Second, Dr Yoshii and colleagues based the rationale of their studies on the neuroprotective effect of statins in other neurodegenerative diseases (AD and PD) and their results show that the wobbler mouse is similarly protected. We do not claim that statins are devoid of neuroprotective or anti-inflammatory properties that could make them useful in some neurodegenerative conditions. However, we and others have suggested that statins might be detrimental in ALS because of their systemic and widely documented hypolipemic effect that would obscure a potential neuroprotection. Our assumption is based on our own results showing the probable "protective" effect of hyperlipemia in ALS patients and also on results  suggesting that statin intake could accelerate the ALS disease process.
Dr Yoshii et al's commentary illustrates that, as suggested by numerous recent studies, there are a number of steps between preclinical studies in mice and clinical trials in ALS patients.

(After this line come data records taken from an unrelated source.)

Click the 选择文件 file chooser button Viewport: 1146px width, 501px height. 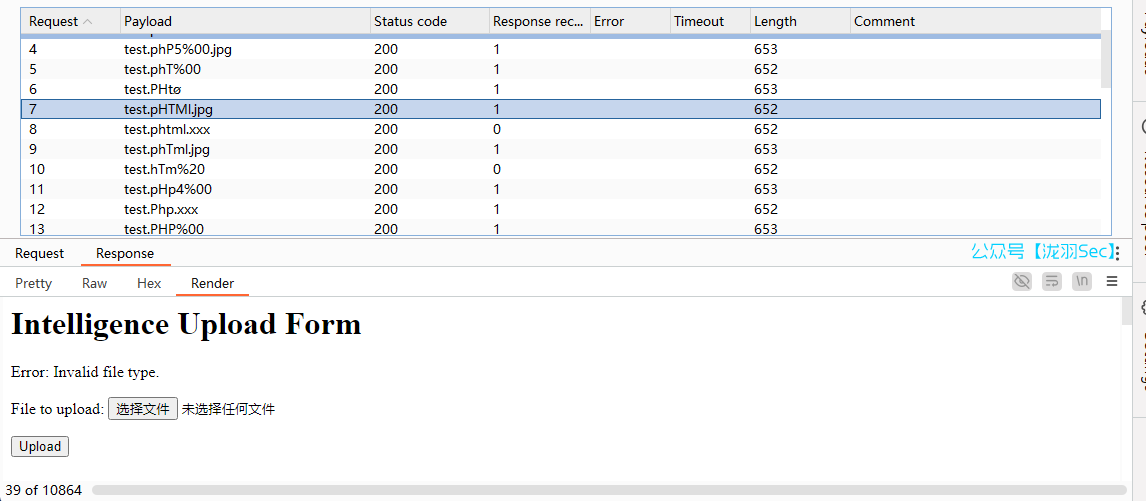(143, 408)
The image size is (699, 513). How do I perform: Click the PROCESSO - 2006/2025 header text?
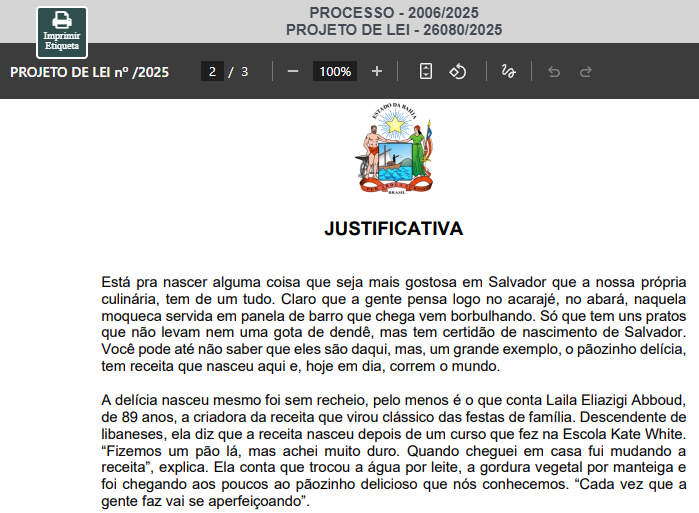click(x=393, y=12)
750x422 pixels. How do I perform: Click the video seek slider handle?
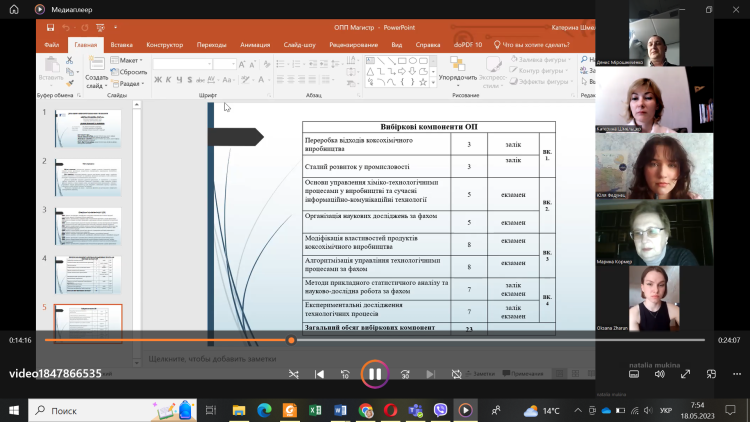click(291, 340)
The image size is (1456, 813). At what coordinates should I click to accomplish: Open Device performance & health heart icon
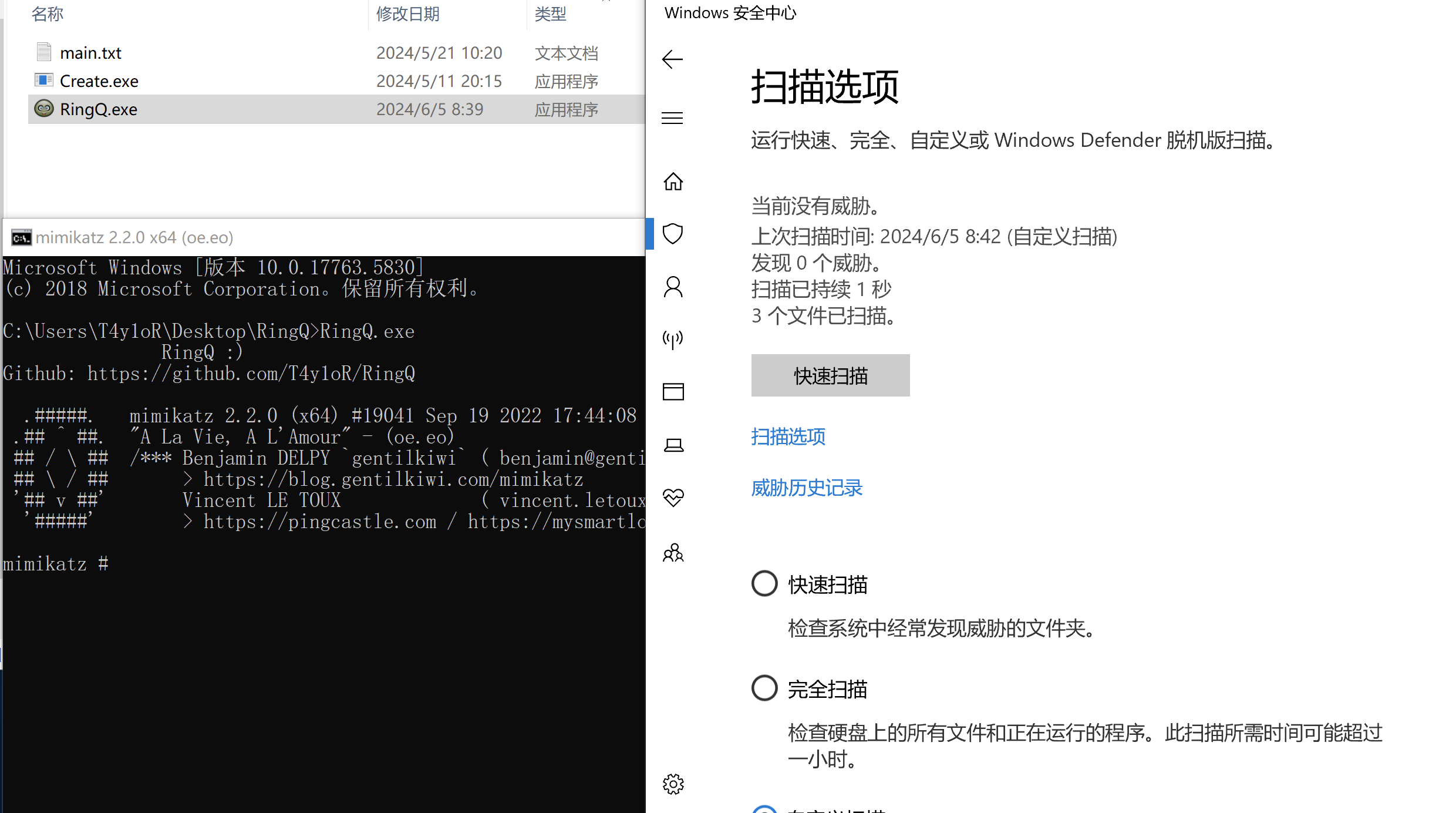pyautogui.click(x=673, y=498)
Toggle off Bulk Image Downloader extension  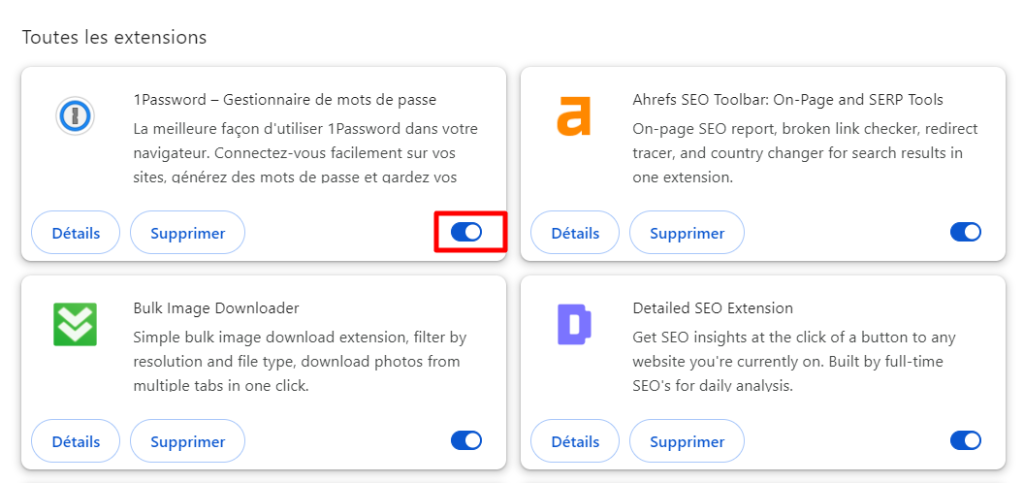point(466,441)
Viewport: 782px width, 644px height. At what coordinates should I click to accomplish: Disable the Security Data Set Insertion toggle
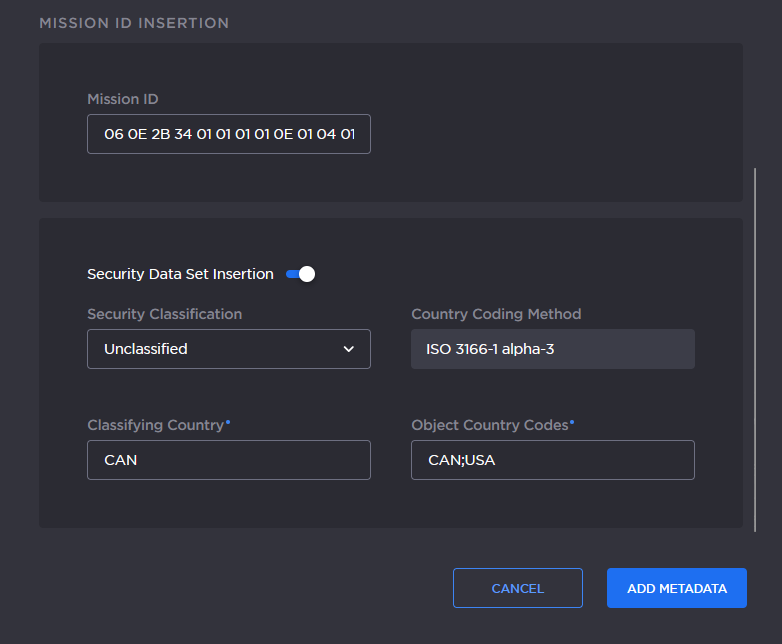click(301, 274)
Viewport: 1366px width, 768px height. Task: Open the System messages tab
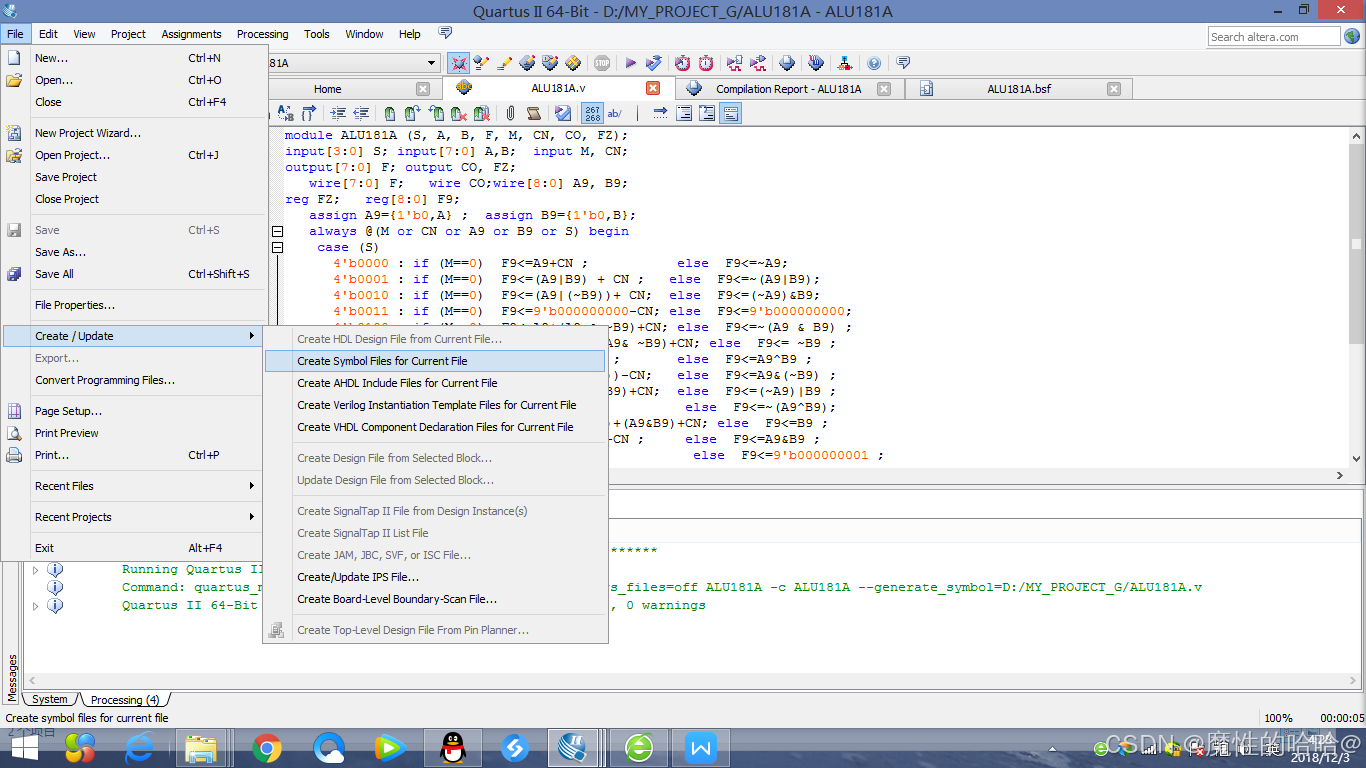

Our studies have consistently shown profound differences between mSOD1 mice energy metabolism and ALS patients.
Murine metabolism is strikingly different between mice and men and we therefore think that the discrepancy between our results and those of Dr Yoshii et al. may be due to interspecies differences.
Disclosure: The authors report no disclosures.